In the weeks immediately prior to his diagnosis, the plaintiff had experienced physical difficulties, complained of being tired, and began to do and say things that were inconsistent with his former self. The record is devoid of any evidence that the defendants considered that the conduct which they now characterize as showing he was a poor regional partner may well have been a manifestation of his AIDS condition. The defendants did not wait for him to receive treatment. They did not afford him an opportunity to prove he could be a productive, functioning partner in the firm.
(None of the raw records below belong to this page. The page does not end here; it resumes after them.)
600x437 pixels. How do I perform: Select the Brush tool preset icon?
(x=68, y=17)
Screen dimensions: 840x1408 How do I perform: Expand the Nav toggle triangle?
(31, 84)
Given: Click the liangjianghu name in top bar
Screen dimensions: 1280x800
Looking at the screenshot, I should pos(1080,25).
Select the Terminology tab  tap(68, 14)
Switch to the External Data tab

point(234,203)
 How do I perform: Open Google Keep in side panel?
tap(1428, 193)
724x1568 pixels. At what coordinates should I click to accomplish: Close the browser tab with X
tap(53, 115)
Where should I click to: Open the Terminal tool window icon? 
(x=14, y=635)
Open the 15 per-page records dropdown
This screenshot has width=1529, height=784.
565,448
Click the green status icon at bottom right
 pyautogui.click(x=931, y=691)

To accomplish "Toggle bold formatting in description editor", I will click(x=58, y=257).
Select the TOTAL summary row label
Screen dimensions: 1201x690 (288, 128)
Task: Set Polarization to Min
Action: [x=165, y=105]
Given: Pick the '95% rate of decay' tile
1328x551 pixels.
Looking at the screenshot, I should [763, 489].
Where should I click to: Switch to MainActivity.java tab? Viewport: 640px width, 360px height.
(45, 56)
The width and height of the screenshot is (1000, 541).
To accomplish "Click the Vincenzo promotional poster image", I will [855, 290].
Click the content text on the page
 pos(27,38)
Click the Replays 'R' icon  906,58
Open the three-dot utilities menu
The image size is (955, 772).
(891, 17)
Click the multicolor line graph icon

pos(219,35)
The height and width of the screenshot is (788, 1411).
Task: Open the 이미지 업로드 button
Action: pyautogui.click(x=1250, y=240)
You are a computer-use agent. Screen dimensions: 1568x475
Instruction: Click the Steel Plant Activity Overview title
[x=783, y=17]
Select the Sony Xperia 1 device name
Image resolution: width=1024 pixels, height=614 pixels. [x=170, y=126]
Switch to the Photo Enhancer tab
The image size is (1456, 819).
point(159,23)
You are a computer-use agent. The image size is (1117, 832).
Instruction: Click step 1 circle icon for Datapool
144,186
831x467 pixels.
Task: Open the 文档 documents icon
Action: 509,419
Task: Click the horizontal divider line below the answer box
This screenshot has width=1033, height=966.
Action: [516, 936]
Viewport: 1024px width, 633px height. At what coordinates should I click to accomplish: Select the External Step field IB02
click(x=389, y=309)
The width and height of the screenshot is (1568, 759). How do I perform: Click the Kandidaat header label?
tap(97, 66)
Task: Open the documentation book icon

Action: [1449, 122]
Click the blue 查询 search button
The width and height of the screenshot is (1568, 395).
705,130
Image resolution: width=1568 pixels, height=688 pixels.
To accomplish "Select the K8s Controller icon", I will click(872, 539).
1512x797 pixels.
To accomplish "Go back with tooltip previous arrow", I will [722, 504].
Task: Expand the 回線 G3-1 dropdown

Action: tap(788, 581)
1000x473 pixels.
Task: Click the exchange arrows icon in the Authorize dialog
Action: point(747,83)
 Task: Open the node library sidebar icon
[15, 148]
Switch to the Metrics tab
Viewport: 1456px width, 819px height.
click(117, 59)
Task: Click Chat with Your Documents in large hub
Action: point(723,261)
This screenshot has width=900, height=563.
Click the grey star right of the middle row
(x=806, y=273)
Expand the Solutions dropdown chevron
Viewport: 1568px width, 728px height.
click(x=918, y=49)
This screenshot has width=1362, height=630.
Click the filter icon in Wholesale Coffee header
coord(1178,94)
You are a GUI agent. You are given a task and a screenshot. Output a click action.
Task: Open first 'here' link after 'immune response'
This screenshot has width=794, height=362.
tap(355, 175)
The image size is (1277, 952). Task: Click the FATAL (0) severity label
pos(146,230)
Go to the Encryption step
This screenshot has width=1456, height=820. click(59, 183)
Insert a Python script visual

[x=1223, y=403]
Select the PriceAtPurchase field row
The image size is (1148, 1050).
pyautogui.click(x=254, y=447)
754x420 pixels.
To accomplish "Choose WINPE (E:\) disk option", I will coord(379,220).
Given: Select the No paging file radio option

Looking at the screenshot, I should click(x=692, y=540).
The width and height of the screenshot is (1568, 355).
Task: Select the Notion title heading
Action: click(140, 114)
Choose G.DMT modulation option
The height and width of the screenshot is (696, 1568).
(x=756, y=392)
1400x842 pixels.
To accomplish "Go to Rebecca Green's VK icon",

Their actions were a corrupt assault on the dignity of the plaintiff. The Court assesses $50,000 in punitive damages against the defendants.
In consequence, the plaintiff is awarded total damages in the amount of $157,888.18. An order follows.
AND NOW, this 3d day of April, 1990, for the reasons set forth in this Court's Memorandum of April 3, 1990;
IT IS ORDERED that judgment in the above-captioned action is entered in favor of Plaintiffs and that Defendants shall pay to Plaintiffs the sum of one hundred and fifty seven thousand, eight hundred and eighty eight dollars and eighteen cents ($157,888.18) in damages.